Mahn- und Gedenkstätte: Zeitzeugnisse gesucht

Die Mahn- und Gedenkstätte am Veckenstedter Weg in Wernigerode erarbeitet derzeit eine kleine Sonderausstellung zur Geschichte ihrer heute noch erhaltenen Baracken. Die unterschiedlichen Nutzungen als Zwangsarbeitslager, KZ-Außenkommando, Alten- und Pflegeheim sowie Museum brachten durch neue funktionale Verwendungen eine ganze Reihe baulicher Veränderungen mit sich. Die Ausstellung will darüber hinaus über den strukturellen Aufbau der Baracken als industriell gefertigte Normbauten und als variables Baukastenprinzip informieren.

Da die Baracken im unmittelbaren Zusammenhang mit den Lagern des Reichsarbeitsdienstes stehen, werden auch zwei Tafeln über denselben erstellt.

Die Gedenkstätte ist um eine möglichst hohe Authentizität bemüht und bittet die Bürger der Stadt und des Landkreises um Unterstützung. So werden Berichte über die Arbeit im Reichsarbeitsdienst (RAD) oder auch den Aufenthalt beziehungsweise die Arbeit im Alten- und Pflegeheim gesucht. Von besonderem Interesse sind darüber hinaus Dokumente oder Gegenstände, die mit den einzelnen Nutzungsperioden im Zusammenhang stehen. Egal ob es Gegenstände des RAD wie Geschirr und Arbeitsgeräte, Kleidungsstücke, Auszeichnungen oder Briefe sind, die Zeitzeugnisse sollen helfen, die Zeit plastischer nachvollziehbar zu machen. Auch die Zeugnisse aus den anderen Nutzungsphasen (Zwangsarbeitslager, KZ-Außenkommando, Alten-/Pflegeheim) sind gefragt.
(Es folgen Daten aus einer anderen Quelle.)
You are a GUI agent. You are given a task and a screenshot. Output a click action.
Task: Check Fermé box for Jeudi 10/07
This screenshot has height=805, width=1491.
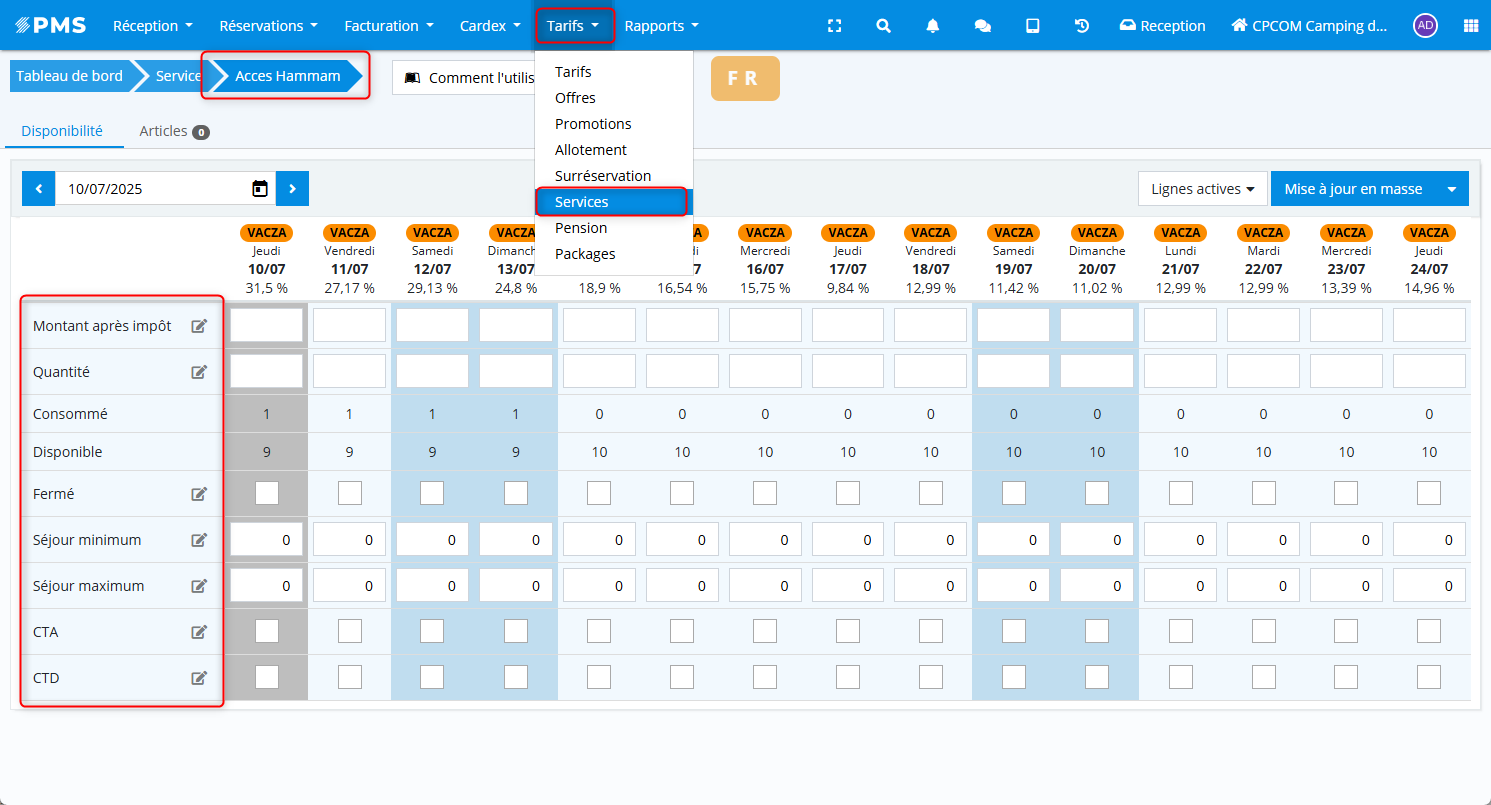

Bilder und Dokumente könnten reproduziert und zeitnah zurückgegeben werden. Sachgegenstände würde sich die Gedenkstätte gern für die Dauer der Ausstellung ausleihen und anschließend wieder zurückgeben.

Da über das Alten- und Pflegeheim später noch eine gesonderte Publikation geplant ist, interessiert sich die Gedenkstätte auch für jegliche Informationen, die noch in den Familien vorhanden sind, deren Angehörige hier im Zeitraum von 1948 bis 1974 gelebt oder gearbeitet haben.

Die Ausstellung wird am 10. September zum Tag des offenen Denkmals eröffnet. Die Gedenkstätte möchte schon jetzt all jenen Danke sagen, die bei der Realisierung der Ausstellung helfen werden.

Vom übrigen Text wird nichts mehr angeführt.